***** Data records *****
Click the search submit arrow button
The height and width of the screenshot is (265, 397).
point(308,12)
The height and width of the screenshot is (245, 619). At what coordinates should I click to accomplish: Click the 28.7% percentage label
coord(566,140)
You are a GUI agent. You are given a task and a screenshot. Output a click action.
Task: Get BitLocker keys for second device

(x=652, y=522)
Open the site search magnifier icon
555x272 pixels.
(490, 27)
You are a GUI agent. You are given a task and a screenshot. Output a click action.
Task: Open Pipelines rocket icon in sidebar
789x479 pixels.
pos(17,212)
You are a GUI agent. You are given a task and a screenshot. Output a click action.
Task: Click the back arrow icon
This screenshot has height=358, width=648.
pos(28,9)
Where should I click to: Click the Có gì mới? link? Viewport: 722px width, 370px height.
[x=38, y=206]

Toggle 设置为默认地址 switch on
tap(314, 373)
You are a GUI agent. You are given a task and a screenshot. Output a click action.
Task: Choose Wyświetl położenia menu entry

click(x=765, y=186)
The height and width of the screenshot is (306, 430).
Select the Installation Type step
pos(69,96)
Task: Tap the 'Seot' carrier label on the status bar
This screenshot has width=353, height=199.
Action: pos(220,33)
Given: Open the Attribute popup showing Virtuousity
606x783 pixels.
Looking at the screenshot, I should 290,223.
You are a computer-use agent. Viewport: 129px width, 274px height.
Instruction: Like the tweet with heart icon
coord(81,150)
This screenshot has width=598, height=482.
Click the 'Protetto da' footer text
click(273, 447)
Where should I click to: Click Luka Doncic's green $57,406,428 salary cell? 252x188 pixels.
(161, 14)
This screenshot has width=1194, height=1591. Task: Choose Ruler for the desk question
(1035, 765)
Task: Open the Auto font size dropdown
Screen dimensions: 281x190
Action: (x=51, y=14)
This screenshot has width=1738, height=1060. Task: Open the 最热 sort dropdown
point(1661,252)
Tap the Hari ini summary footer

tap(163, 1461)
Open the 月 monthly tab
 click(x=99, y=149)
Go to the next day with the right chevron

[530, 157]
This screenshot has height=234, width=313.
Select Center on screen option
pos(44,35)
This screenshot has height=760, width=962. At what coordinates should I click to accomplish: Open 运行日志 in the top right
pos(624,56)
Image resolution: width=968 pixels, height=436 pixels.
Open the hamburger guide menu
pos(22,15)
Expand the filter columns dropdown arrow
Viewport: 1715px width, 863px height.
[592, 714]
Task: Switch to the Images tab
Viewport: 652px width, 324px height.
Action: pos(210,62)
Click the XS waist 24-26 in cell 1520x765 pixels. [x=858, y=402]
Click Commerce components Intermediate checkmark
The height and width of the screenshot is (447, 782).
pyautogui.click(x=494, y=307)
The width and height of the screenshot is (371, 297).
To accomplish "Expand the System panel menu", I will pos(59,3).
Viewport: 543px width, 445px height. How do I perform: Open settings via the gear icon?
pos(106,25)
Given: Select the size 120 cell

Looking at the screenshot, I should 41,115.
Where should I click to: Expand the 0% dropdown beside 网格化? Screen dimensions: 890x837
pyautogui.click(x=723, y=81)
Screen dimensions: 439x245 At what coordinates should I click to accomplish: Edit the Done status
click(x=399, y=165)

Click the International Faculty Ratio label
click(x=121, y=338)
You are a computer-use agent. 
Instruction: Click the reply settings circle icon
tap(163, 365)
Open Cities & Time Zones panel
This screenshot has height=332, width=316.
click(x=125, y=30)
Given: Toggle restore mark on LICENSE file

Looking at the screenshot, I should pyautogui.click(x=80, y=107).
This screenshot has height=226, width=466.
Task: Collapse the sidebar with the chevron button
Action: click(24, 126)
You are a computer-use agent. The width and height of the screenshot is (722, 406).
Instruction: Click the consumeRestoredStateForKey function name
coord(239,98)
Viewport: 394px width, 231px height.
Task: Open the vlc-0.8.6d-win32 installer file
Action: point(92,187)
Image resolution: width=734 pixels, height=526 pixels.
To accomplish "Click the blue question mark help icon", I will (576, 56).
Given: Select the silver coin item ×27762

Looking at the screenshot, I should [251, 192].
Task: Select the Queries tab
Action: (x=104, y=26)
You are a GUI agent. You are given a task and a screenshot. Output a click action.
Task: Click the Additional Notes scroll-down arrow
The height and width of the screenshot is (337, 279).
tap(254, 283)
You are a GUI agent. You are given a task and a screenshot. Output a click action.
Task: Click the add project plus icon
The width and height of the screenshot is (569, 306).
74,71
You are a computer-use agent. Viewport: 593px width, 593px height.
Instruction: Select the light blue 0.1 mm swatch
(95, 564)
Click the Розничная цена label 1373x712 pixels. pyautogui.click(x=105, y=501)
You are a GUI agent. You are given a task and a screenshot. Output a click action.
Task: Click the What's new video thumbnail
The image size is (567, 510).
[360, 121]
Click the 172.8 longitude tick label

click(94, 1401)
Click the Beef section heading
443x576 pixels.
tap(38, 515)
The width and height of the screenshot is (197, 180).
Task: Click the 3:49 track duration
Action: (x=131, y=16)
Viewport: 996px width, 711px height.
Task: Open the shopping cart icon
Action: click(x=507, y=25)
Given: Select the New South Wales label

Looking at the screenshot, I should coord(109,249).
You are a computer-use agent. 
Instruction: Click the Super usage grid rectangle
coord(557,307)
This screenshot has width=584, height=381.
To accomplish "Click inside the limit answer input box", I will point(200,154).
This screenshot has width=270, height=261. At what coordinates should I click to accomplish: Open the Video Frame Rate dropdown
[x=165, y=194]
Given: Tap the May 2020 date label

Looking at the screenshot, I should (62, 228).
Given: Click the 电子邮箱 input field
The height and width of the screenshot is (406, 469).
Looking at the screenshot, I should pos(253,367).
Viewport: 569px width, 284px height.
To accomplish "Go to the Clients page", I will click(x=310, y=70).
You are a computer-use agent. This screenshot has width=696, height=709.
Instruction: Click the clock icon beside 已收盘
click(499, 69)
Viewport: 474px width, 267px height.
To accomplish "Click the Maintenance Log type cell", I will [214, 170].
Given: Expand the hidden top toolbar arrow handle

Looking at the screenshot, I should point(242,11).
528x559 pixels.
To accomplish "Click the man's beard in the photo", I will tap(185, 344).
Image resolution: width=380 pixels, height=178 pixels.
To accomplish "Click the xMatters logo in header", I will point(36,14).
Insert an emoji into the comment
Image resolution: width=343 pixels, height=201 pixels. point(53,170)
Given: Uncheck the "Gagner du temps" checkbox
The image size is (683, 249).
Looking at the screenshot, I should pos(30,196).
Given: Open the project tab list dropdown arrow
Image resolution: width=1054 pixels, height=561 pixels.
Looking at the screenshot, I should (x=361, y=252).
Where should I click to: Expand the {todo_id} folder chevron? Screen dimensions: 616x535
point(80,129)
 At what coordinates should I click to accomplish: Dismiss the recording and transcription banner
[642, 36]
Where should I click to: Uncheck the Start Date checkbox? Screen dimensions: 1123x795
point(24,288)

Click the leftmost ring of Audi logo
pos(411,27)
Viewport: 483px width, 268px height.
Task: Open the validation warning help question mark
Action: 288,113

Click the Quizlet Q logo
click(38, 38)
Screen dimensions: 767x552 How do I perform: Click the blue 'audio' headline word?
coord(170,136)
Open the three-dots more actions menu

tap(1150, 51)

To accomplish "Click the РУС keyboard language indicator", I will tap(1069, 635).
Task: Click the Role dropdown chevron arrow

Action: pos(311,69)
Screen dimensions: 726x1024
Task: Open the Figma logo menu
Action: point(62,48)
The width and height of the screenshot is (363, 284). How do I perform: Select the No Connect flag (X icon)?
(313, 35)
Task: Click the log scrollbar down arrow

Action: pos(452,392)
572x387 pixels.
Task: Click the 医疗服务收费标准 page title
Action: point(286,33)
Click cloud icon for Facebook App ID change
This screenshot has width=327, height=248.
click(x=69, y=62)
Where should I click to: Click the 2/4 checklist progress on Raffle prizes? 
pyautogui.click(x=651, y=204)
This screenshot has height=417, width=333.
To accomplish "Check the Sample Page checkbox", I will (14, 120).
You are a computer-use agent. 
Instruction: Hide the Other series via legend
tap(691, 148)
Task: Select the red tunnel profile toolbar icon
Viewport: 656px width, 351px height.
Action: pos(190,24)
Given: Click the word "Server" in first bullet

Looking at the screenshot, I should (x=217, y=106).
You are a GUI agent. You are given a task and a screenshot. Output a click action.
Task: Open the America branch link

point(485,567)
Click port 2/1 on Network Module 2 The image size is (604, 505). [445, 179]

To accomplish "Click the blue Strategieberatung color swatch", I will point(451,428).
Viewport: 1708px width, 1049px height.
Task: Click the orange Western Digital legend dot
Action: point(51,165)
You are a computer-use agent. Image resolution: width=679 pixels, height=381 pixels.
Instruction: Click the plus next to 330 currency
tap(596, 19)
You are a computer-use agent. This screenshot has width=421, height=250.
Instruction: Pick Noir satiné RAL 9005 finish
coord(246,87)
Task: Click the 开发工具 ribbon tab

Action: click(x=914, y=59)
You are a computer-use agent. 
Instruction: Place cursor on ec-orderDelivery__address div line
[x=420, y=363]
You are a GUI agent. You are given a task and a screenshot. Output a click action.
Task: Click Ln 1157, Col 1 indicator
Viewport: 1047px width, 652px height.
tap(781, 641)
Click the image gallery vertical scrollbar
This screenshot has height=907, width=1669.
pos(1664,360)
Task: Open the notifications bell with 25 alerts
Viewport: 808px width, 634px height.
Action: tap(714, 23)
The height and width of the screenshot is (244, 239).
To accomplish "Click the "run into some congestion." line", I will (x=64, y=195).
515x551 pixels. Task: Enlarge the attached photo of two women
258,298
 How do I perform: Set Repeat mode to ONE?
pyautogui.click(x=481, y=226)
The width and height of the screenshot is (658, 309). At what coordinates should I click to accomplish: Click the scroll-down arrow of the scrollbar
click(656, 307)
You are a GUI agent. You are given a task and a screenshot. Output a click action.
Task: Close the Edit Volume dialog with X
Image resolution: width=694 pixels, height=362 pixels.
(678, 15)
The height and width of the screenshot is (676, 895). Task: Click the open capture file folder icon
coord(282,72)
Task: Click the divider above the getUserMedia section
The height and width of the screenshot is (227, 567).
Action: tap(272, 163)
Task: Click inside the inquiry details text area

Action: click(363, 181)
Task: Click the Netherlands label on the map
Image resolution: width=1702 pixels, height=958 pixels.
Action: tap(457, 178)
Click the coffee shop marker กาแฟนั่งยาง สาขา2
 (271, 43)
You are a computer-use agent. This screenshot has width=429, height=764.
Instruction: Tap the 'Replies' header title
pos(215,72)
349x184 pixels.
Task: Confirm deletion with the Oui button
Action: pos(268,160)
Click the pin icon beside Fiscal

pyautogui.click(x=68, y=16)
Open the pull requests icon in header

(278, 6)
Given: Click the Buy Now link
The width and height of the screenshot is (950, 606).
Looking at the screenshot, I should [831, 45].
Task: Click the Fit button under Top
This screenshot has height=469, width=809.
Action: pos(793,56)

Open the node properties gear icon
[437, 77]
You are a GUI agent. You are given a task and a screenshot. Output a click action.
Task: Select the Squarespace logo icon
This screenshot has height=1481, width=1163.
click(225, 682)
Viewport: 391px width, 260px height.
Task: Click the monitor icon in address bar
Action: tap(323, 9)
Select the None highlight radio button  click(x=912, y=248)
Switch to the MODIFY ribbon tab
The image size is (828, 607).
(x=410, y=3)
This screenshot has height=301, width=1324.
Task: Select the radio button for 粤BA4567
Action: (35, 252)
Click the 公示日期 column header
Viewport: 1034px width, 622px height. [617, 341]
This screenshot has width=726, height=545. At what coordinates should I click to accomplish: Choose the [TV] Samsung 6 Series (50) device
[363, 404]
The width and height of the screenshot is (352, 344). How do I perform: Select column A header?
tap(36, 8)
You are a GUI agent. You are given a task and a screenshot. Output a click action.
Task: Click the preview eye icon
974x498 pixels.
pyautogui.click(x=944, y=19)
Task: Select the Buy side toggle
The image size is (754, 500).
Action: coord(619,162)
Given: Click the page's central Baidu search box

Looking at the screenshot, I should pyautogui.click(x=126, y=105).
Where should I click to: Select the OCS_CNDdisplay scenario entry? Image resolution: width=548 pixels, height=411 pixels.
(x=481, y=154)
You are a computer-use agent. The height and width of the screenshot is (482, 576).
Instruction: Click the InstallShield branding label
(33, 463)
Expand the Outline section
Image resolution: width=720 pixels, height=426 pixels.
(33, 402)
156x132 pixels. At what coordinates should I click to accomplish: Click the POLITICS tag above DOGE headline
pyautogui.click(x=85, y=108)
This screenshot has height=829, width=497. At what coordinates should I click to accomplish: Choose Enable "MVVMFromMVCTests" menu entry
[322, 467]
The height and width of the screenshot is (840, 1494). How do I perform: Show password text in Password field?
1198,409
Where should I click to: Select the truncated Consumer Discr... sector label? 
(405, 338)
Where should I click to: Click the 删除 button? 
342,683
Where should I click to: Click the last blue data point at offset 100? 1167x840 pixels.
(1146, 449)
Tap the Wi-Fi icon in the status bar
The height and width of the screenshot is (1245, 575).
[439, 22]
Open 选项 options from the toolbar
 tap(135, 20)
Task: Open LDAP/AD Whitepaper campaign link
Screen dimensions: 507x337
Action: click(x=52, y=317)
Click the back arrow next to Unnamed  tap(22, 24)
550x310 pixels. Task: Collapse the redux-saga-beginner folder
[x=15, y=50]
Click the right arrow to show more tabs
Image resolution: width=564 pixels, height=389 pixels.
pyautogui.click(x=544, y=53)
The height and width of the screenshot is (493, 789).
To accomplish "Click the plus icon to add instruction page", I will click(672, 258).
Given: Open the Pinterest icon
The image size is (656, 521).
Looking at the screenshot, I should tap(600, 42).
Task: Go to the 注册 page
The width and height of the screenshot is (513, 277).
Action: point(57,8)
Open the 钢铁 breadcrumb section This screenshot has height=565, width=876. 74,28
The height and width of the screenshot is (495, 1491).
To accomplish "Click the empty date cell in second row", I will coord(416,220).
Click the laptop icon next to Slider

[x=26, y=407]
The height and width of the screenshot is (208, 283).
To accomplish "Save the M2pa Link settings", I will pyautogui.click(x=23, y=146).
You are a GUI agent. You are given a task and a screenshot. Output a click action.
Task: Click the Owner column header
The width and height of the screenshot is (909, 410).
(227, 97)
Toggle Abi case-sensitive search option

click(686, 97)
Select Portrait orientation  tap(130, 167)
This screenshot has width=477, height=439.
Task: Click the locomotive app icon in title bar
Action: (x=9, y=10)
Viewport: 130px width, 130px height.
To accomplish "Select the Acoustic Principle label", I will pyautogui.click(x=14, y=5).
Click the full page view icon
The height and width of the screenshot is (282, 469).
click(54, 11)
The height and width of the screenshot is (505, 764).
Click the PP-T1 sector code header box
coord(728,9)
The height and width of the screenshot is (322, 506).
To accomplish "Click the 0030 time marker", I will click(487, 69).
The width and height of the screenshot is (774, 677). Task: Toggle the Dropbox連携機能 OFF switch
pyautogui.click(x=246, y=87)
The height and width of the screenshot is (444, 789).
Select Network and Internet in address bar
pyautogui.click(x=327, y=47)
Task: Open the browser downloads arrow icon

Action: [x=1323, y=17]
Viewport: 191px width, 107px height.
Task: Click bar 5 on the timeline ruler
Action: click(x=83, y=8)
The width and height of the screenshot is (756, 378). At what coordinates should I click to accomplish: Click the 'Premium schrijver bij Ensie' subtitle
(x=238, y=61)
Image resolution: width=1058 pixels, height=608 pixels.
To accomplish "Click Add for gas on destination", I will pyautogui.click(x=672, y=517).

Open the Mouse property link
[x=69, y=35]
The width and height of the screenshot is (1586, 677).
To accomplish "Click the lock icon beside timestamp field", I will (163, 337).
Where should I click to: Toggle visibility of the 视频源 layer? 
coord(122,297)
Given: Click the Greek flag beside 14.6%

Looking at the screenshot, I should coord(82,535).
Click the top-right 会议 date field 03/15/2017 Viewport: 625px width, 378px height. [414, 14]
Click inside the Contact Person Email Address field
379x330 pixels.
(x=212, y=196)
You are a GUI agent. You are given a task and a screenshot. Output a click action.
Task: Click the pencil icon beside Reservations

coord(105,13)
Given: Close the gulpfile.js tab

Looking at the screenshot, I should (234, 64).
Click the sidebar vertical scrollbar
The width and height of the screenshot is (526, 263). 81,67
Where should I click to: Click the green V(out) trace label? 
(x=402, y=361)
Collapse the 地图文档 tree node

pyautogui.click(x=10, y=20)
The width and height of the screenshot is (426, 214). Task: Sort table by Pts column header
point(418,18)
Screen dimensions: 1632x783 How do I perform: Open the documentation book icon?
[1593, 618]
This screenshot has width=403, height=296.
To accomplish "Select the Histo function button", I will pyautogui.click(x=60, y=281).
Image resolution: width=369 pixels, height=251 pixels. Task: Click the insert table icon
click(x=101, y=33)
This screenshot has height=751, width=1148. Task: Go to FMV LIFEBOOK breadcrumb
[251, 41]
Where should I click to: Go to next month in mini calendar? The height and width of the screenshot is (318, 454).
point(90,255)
*****
**Prompt**
From the data above, pick out each line containing "input" and copy it.

**Expected output**
To accomplish "Click inside the limit answer input box", I will point(200,154).
Given: Click the 电子邮箱 input field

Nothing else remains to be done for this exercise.